» Excerto escolhido:

'''

Na maioria dos casos, no cinema independente, falar de spoilers é absurdo, pois os filmes não se fazem depender em demasia das peripécias do enredo. Em A Criada, endiabrado filme do sul-coreano Park Chan-Wook, a montanha russa do enredo é tudo, assim como em Os Suspeitos do Costume, de Bryan Singer, pelo que há que ser especialmente cuidadoso quando se escreve e se lê sobre ele.
Tal como o seu compatriota Hong Sang-soo (Noutro País, Sítio Certo Hora Errada), Park tem um certo gosto pela repetição da história, salientando a importância do ponto de vista. Só que enquanto Sang-soo faz disso um ensaio narrativo, de forma minimal, que nos obriga a estar atento aos pormenores e a corroborar uma tese; Park fá-lo de forma mais clássica, no sentido da revelação e complexificação do enredo, dando à recontagem uma inequívoca e estimulante utilidade narrativa.

'''

» Os dados:
'''

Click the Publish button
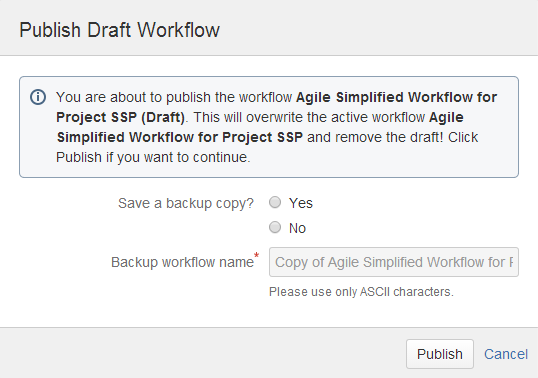This screenshot has width=538, height=378. click(x=440, y=354)
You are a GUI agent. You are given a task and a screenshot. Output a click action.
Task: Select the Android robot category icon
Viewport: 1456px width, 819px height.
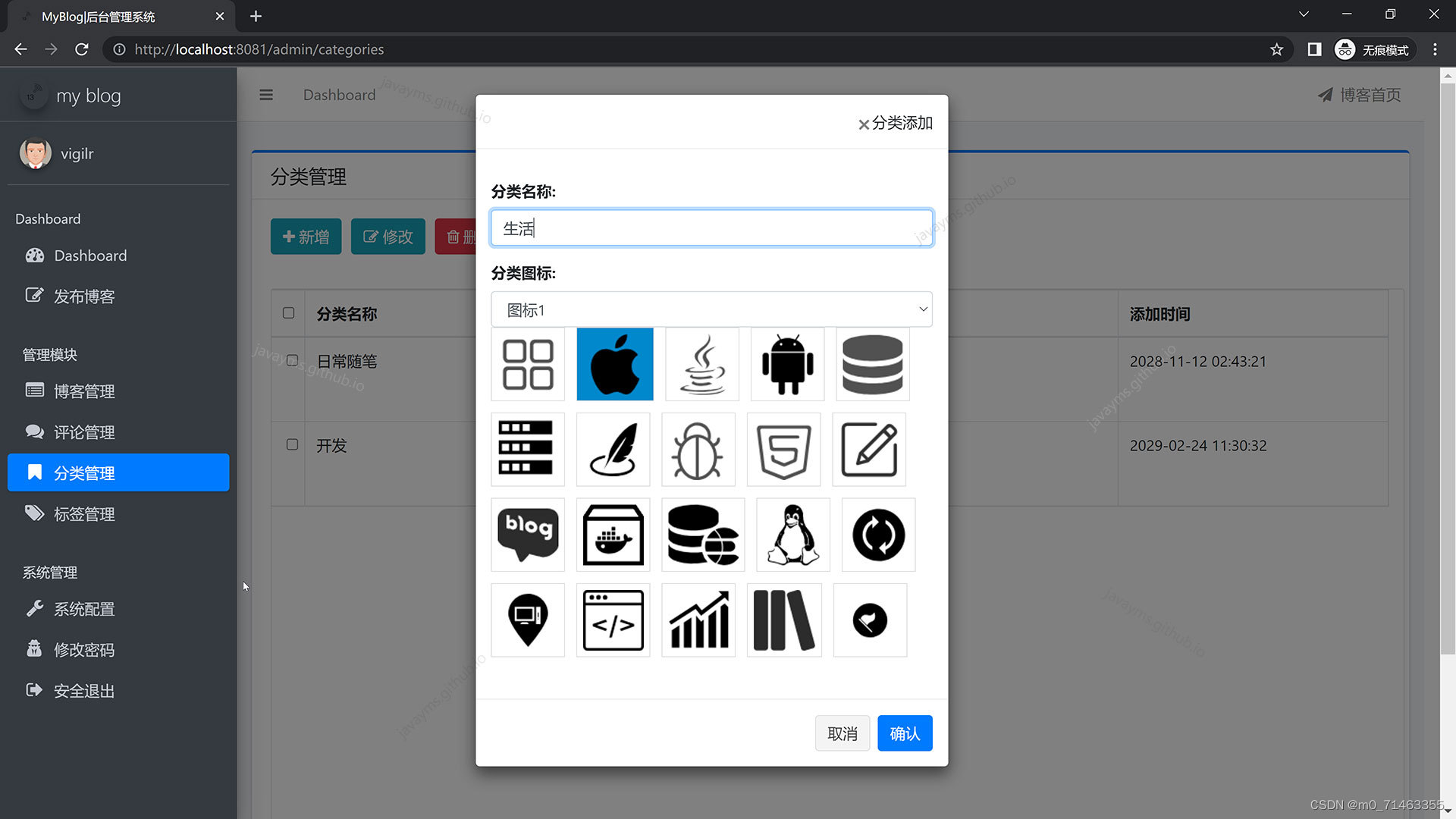787,365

'''

» Tarefas:
(a) No excerto, a que filme de Bryan Singer se compara A Criada?
(b) Exprima as linhas acima como um CSV de duas colunas, "pedido" e "resposta", com um registo por pedido, cada campo entre aspas e as quebras de linha convertidas em espaços. Deixe as imagens de fora.
As linhas não têm qualquer relação com o excerto.

» Respostas:
(a) Os Suspeitos do Costume.

(b)
pedido,resposta
"Click the Publish button","This screenshot has width=538, height=378. click(x=440, y=354)"
"You are a GUI agent. You are given a task and a screenshot. Output a click action. Task: Select the Android robot category icon Viewport: 1456px width, 819px height.","787,365"